WORK REQUIRED >> Each record that follows must be reproduced exactly.

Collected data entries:
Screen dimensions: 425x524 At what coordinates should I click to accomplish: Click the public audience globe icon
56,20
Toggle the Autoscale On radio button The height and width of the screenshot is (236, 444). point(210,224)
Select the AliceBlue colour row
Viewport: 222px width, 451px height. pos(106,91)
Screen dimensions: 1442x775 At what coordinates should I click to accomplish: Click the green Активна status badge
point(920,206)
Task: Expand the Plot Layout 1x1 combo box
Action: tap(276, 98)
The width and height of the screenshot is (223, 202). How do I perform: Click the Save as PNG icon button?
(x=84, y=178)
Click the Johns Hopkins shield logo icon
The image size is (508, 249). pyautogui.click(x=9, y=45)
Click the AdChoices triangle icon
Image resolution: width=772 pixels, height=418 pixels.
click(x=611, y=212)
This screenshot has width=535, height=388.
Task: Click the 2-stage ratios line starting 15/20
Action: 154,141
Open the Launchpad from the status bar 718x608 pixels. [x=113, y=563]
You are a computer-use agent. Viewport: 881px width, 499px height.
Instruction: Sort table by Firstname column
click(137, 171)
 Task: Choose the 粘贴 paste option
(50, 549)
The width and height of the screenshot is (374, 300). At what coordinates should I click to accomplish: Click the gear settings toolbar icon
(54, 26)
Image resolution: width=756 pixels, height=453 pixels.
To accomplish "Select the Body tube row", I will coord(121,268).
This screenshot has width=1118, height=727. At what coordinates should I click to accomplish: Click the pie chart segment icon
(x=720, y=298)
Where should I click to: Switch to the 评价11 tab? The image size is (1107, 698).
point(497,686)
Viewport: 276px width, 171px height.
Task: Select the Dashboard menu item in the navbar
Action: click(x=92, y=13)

OUTPUT OF THE EXERCISE >>
Screen dimensions: 425x524 At what coordinates should I click to accomplish: Click the public audience globe icon
56,20
Toggle the Autoscale On radio button The height and width of the screenshot is (236, 444). point(210,224)
Select the AliceBlue colour row
Viewport: 222px width, 451px height. pos(106,91)
Screen dimensions: 1442x775 At what coordinates should I click to accomplish: Click the green Активна status badge
point(920,206)
Task: Expand the Plot Layout 1x1 combo box
Action: tap(276, 98)
The width and height of the screenshot is (223, 202). How do I perform: Click the Save as PNG icon button?
(x=84, y=178)
Click the Johns Hopkins shield logo icon
The image size is (508, 249). pyautogui.click(x=9, y=45)
Click the AdChoices triangle icon
Image resolution: width=772 pixels, height=418 pixels.
click(x=611, y=212)
This screenshot has width=535, height=388.
Task: Click the 2-stage ratios line starting 15/20
Action: 154,141
Open the Launchpad from the status bar 718x608 pixels. [x=113, y=563]
You are a computer-use agent. Viewport: 881px width, 499px height.
Instruction: Sort table by Firstname column
click(137, 171)
 Task: Choose the 粘贴 paste option
(50, 549)
The width and height of the screenshot is (374, 300). At what coordinates should I click to accomplish: Click the gear settings toolbar icon
(54, 26)
Image resolution: width=756 pixels, height=453 pixels.
To accomplish "Select the Body tube row", I will coord(121,268).
This screenshot has width=1118, height=727. At what coordinates should I click to accomplish: Click the pie chart segment icon
(x=720, y=298)
Where should I click to: Switch to the 评价11 tab? The image size is (1107, 698).
point(497,686)
Viewport: 276px width, 171px height.
Task: Select the Dashboard menu item in the navbar
Action: click(x=92, y=13)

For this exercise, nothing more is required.